Dark Mode
Monday, 18 November 2024
Logo
Britain’s Covid Checkmate
James Denselow

In July Britain celebrated ‘Freedom Day’ with the dropping of Covid restrictions. The successful development, acquisition and mass roll out of vaccines meant that the population was protected enough to return to normality. ‘Peak Covid’ had passed, or so people thought. The arrival of Omicron signalled a new variant with what scientists described as an “eyewateringly high" infection rate. 

Suddenly Britain’s hard-fought freedom from Covid has been plunged into uncertainty by Omicron. Indeed, the country is witnessing the coming together of several different crises into an emerging mega crisis. The first issue is that much is unknown about Omicron. Whilst few can doubt it is far more infectious than its predecessors, there is not yet the data on whether it is more lethal or not and quite how vaccine resistant it is. The time lag between discovering the variant and it raging out of control is what has pushed many scientific advisors to recommend the Government brings back ‘lock down’ policies but that is when Covid crashes into the politics of the day. 

The Boris Johnson government has never been as weak as it is at this moment. Behind in the national polling, it recently suffered a historic byelection defeat in North Shropshire. One of the closest advisors to the Prime Minister and the man in charge of negotiating Brexit, Lord Frost, then resigned from the Government arguing he disagreed with the direction Johnson was taking in lieu of Omicron. 

That direction was a fairly mild set of ‘Plan B’ policies which saw mask wearing mandatory again in shops and public transport and people told to work from home where they could. More serious restrictions suddenly came into view with Government Ministers reacting to record breaking rates of infection with a reminder that ‘all options’ were being considered. Yet the Government had another problem in the form of a series of damaging leaks and revelations seeming to show that Number 10, the epicentre of British political power, had been home to a series of events that would have been against the lockdown rules of the past 12-months. 

Whilst the public was banned from a range of normal life activities, such as attending the funerals of family and friends there were apparently a series of Christmas parties at Number 10, that sparked fury and a rolling avalanche of negative media headlines. Images and video footage of these events kept pouring fuel on the fire and have led some to argue that the Government has no credibility when it comes to imposing new restrictions considering its own adherence to its own rules in the past. 

Within Johnson’s Conservative Party there is growing anger against any form of further curtailing of civil liberties. In the parliamentary vote to impose ‘Plan B’ policies 99 of his own MPs voted against the measures, which only thus passed due to the support of the Labour Opposition. Number 10 therefore knows that even if it wanted to push more serious restrictions it would unlikely be able to do so with the support of its own party. This is the checkmate that Johnson finds himself in at present. 

The most obvious way out of course is if Omicron proves anywhere as near as bad as some of the projections have shown. This is the bind that surely Johnson is aware of having suffered a life-threatening bout of Covid himself back in 2020. An overwhelmed health care service is a very visceral thing to happen; ambulances backed up unable to unload patients, ICUs full, people being treated in corridors and of course the grim daily drip-drip of deaths.  

Already the healthcare service is postponing non-essential operations, adding to a record backlog in people needing treatment. There is even talk of ‘virtual wards’ that will be expanded in a bid to prevent hospitals from being overwhelmed by Omicron, according to the Sunday Times. The measures could see around 15 per cent of Covid patients treated at home, with their oxygen levels monitored remotely. 
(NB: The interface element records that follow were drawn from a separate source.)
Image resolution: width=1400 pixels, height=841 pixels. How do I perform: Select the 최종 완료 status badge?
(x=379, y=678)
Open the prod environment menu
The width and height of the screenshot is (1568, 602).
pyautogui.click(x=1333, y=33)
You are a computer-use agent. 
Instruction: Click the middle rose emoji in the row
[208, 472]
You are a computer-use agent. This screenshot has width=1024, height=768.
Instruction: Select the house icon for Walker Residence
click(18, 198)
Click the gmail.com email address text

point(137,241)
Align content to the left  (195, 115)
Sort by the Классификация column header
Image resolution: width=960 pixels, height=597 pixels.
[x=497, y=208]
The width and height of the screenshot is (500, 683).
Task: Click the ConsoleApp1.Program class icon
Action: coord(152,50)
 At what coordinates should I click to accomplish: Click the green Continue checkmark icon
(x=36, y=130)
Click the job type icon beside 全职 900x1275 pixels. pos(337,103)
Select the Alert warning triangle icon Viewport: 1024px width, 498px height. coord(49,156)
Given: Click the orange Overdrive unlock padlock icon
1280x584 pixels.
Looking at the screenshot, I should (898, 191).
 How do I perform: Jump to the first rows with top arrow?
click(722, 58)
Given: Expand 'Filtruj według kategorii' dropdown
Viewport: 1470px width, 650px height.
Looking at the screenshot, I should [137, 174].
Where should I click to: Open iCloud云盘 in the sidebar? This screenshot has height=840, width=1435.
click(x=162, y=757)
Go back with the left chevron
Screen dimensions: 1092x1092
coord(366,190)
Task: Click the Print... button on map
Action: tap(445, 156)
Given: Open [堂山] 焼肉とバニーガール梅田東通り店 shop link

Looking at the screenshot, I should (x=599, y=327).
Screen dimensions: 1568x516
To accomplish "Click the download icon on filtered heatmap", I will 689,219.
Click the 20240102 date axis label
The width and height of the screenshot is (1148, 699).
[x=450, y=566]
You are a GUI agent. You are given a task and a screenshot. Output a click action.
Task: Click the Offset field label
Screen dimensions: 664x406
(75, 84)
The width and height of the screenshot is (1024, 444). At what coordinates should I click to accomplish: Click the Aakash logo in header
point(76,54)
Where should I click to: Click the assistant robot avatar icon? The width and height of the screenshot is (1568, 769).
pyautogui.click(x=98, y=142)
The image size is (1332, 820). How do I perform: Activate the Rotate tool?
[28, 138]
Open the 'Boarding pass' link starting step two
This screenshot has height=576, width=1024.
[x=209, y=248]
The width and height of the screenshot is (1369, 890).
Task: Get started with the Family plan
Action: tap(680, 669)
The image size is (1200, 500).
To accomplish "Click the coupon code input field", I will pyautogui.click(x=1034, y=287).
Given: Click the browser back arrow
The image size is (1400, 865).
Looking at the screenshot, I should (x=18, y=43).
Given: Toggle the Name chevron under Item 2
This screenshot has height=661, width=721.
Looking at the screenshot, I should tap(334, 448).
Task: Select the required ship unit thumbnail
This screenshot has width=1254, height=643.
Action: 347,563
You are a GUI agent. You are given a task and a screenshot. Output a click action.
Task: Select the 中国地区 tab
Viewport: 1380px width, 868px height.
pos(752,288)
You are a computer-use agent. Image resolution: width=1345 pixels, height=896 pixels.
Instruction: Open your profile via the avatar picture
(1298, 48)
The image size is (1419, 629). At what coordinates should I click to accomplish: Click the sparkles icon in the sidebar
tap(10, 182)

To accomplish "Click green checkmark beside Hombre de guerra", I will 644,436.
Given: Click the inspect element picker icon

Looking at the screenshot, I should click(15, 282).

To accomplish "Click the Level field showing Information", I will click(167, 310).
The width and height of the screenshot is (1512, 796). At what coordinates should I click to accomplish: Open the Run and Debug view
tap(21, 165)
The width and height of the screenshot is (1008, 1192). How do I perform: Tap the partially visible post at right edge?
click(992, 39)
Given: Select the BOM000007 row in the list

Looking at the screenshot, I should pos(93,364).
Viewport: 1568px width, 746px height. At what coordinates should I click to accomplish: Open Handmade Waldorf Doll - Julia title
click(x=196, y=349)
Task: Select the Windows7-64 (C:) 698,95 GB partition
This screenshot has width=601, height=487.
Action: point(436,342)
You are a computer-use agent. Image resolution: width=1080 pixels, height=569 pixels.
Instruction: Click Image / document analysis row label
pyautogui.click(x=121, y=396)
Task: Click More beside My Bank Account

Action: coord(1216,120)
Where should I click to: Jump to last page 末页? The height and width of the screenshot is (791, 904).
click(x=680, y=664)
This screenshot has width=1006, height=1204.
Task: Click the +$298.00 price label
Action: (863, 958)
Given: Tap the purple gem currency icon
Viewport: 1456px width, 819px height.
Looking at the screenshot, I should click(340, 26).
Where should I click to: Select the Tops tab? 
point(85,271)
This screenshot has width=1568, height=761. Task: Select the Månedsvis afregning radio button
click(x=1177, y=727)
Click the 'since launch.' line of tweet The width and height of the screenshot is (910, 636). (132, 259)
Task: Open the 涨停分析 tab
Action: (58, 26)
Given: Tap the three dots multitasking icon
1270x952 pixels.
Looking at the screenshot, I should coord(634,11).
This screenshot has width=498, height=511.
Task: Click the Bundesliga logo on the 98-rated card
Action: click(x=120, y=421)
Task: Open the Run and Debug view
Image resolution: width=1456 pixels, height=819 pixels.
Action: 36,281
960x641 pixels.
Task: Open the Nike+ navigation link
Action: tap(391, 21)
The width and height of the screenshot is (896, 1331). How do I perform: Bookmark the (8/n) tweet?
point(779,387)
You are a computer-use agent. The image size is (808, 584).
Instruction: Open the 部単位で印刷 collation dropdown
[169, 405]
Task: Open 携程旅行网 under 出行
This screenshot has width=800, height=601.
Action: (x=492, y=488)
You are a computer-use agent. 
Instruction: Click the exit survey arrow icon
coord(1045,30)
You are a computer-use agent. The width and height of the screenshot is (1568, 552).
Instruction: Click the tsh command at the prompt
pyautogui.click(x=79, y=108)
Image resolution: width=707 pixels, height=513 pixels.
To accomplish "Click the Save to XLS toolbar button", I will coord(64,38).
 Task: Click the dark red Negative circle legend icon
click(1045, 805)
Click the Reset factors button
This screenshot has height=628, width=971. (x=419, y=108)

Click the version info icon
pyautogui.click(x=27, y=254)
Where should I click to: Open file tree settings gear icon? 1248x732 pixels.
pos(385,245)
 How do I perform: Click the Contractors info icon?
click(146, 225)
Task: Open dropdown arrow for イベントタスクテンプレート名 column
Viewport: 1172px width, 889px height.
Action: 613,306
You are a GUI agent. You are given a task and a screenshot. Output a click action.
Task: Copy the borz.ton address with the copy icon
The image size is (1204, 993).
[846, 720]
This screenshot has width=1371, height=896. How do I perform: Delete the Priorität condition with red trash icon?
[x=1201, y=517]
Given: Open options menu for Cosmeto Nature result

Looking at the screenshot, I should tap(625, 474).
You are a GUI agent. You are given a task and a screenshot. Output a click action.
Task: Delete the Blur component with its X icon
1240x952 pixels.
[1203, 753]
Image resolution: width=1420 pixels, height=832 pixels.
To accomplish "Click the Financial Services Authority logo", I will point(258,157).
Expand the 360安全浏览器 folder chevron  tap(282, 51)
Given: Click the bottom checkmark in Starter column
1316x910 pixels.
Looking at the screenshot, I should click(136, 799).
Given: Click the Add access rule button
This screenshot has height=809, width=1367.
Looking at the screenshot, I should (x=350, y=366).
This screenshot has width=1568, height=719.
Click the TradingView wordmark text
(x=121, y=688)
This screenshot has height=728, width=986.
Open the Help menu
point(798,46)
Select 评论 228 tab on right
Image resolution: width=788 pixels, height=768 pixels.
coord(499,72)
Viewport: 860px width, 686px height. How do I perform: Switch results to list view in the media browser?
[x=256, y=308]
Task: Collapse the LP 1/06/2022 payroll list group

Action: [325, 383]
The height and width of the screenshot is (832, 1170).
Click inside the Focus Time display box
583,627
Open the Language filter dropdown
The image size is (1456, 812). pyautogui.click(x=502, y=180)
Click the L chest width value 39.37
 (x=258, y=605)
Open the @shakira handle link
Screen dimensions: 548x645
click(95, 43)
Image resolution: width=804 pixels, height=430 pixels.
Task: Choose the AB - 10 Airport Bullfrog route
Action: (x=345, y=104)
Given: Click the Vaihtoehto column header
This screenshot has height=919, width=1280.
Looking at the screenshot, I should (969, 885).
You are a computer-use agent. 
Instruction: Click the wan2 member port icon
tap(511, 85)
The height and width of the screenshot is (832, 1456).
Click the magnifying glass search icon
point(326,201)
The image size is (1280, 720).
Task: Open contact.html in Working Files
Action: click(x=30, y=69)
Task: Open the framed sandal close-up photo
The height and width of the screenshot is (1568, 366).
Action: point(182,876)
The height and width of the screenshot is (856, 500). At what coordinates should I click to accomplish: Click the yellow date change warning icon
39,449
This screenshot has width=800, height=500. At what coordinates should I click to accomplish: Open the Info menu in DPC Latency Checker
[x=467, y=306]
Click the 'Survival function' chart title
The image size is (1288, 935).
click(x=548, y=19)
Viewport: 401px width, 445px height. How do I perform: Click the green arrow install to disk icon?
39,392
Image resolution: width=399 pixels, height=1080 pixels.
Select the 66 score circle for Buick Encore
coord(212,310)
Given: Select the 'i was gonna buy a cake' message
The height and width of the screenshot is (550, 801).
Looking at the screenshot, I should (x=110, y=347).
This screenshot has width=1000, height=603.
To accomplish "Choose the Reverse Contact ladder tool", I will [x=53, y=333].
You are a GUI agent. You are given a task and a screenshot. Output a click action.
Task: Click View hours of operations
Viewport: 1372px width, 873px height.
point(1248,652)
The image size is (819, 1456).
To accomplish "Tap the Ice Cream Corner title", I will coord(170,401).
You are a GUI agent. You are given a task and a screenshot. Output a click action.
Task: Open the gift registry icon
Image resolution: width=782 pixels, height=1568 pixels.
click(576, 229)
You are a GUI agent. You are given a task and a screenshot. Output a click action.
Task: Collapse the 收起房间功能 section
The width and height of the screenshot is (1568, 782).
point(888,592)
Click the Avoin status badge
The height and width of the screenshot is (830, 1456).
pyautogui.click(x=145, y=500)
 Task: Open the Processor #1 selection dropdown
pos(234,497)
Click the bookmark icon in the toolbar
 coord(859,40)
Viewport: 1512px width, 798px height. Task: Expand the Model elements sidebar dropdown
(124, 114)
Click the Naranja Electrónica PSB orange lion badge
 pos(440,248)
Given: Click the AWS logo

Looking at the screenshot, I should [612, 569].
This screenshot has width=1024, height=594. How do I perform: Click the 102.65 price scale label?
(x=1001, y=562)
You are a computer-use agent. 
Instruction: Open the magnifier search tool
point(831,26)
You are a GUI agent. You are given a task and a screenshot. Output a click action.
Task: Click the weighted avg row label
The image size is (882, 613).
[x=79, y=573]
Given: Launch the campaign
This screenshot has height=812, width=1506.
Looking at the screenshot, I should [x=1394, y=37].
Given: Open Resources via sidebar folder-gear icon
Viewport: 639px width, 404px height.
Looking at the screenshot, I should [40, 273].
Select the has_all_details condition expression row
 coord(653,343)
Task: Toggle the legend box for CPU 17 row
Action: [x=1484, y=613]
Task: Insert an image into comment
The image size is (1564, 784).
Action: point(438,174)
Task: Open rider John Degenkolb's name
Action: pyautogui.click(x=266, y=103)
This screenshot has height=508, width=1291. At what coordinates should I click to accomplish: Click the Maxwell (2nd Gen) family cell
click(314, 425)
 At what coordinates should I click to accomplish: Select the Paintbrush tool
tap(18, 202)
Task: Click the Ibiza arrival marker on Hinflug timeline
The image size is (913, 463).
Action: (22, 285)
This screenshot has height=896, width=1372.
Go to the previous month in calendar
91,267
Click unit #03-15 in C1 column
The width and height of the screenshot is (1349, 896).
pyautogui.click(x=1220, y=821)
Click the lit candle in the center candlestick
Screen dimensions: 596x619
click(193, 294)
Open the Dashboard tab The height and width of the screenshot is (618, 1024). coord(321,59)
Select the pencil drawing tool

Interestingly whilst the Government is checkmated, the British public are taking matters into their own hands. There have been mass cancellations of events indoors, holiday plans and the scale of families who come together this Christmas is likely to be far lower than a normal year. In short, a Government that cannot lead doesn’t guarantee a population in limbo, especially one that has lived through such an extended Covid era already.